The first guidelines issued by the government on labour reform, which it really wants to apply at a level of slavery that we have rarely seen, want to end Argentina's collective bargaining system, because Argentina has a collective bargaining system that sets the floor, not the ceiling. Here, they want collective bargaining to set the ceiling, not the floor, so collective bargaining as we know it today will cease to exist. They want the eight-hour working day to cease to exist and be replaced by a bank of hours. They want to directly destroy the redundancy pay system. In other words, this is a policy of a huge offensive against labor rights in Argentina, accompanied by an offensive against pension rights in Argentina and to reinforce a tax system that places the entire burden on workers and popular consumption.

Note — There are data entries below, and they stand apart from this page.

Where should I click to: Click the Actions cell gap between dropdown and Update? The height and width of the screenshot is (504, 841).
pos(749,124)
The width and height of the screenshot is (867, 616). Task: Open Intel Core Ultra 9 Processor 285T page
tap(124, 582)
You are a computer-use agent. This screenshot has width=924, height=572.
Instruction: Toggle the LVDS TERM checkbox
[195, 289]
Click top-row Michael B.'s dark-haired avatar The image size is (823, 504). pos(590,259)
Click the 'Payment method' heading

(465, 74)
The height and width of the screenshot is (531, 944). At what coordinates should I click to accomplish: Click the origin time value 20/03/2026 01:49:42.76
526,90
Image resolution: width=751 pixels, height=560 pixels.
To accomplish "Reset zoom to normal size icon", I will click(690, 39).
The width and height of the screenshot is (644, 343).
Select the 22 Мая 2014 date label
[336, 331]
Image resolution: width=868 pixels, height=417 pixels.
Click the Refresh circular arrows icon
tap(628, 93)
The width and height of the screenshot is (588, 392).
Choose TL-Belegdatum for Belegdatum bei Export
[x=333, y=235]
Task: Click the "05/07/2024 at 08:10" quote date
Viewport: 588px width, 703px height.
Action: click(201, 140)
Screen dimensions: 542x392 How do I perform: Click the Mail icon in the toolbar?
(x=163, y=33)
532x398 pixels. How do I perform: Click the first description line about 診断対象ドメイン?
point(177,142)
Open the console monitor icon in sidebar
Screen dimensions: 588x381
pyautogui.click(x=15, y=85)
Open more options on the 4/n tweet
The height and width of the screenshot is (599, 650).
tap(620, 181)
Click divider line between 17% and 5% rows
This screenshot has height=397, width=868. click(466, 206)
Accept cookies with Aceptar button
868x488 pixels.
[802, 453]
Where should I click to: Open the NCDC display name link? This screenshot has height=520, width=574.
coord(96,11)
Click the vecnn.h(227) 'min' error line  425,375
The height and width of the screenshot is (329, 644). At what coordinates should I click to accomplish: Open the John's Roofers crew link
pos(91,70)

This will lead to a huge confrontation. It is a scenario, I insist, of layoffs and wage confiscation, and the Left Front has to take a stand in this class struggle. There will be no other way to stop Milei. It is clear that it is not Kicillof, it is clear that it is not Taiana, it is clear that it is not Cristina, nor Massa, but that the solution lies in an intense class struggle. And this is a debate that must be fought to the end, even with the left wing of Kirchnerism. In the last days of the campaign, we saw Grabois and the CGT taking photos with [CGT Secretary General Rodolfo] Daer or at the closing rally, praising Massa and saying that he had helped the election campaign a lot. In other words, the left wing of Peronism ends up associated with the most rotten part of Peronism, Massa and the trade union bureaucracy.
I say this because they were the ones who said, "Don't vote for the left, don't vote for the Left Front, but vote for Kirchnerism as a line of confrontation and to stop Milei." And they failed. To stop Milei, we must take to the streets, we must organize struggles in the workplaces, and that will be the great task ahead for the Left Front.